Mr. Eskenazi and his wife, Coty, 67, suffered a similar fate. They had just finished building a lavish new home with marble flooring throughout – even in the garage!
Within months of seeing it completed, they had to leave it behind.

As a member of what he calls "the counterrevolution" in his hometown of Artemisa, Mr. Eskenazi was arrested three times. On one occasion, after the ill-fated Bay of
Pigs invasion in April 1961 – a U.S.-backed effort by Cuban exiles to reclaim their homeland – he was detained for three days, along with thousands of other
dissidents.

At that point, "I saw the handwriting on the wall," he says, and prompted by his wife's urgings, made plans to leave immediately.

"They wanted to take our children and have them be 'scouts,' " he says. "This wasn't the Boy Scouts, you understand. Castro was taking them to be in service to his
new government."

Mrs. Sandler describes the specter of losing one's children as "a panic" that ripped through Cuba like a plague in the early 1960s. In her opinion, that alone was the
reason for so many Cubans, Jewish or otherwise, to want to leave as fast as possible.

Through the backing of the Hebrew Immigrant Aid Society (HIAS), the Eskenazis were flown to Kingston, Jamaica, in October 1961 and waited there for six
weeks. If anything, says Mrs. Eskenazi, it made them feel a kinship with their ancestors, Sephardic Jews who had migrated from Judea in 90 A.D. to Spain to Turkey
and then to Cuba in the 1920s.

When they arrived in Dallas, Mr. Eskenazi took a job unloading boxcars. He routinely had to lift 100-pound bags for six days a week, earning $75 for his labor.

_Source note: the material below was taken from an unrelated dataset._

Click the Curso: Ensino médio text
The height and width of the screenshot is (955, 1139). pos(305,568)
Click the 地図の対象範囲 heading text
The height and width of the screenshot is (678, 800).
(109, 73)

"After a while, they realized that maybe I was a little bit intelligent," he says. "I quit at one point. I just couldn't take it any longer. But then I went back and worked
for another year until a good friend of mine, working for an insurance company, hired my brother Simon. For one year, Simon led Texas in selling insurance, and then
he hired me and I led the nation [in sales] for two and a half years."

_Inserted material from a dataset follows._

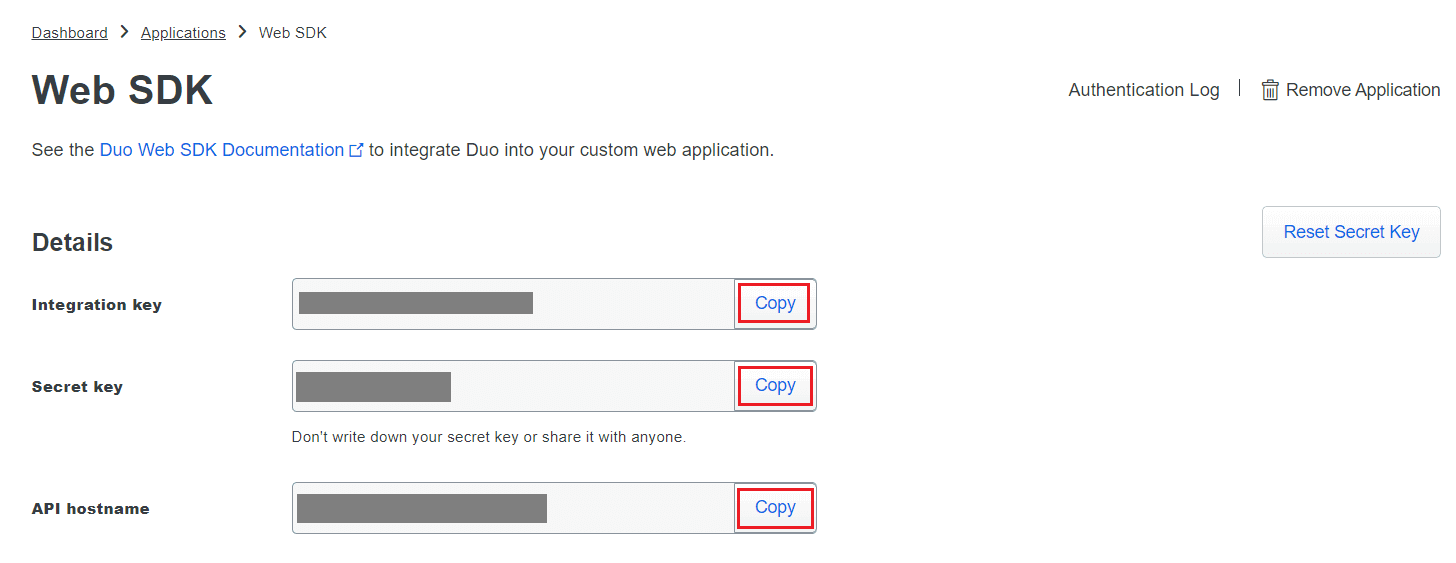Image resolution: width=1456 pixels, height=563 pixels.
Task: Copy the Secret key
Action: click(x=775, y=385)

Eventually the Eskenazis built a home near Royal Lane and stayed there for 25 years before moving into a high-rise luxury condominium. Their children – Sammy, 45
(who followed his father into the insurance business); Sara, 44; and Josie, 35 – remain in the Dallas area.

Memories of a culture

As a boy of 4, Sammy Eskenazi remembers hiding in the kitchen as members of Castro's army stormed the family home looking for his father. But despite such a
grim memory, he loves shopping at La Favorita, a Cuban grocery near Bachman Lake, and buying Cuban sandwiches and pastries at Carrollton's International
Bakery.

Mrs. Eskenazi says her family still craves Cuban food, and for a recent Friday night Shabbat, that's exactly what she cooked for a visiting nephew, who came from
Turkey via the University of Richmond in Virginia. She cooked arroz con pollo (chicken with rice), black beans and fried plantation bananas, just like they make at
La Bodeguita del Medio, one of Havana's most popular restaurants, once frequented by the likes of Errol Flynn and Ernest Hemingway.

As much as he likes the food, Moses Eskenazi says his family has no desire to return to Cuba, even for a visit.

"If Castro had never come, we would still be in Cuba, and we would be happy," says his wife. "But we love it here. Dallas is our home and always will be. We raised
our children here, and now we have grandchildren here. Dallas has been very, very good to us. In our opinion, it's a wonderful place. And it is our home."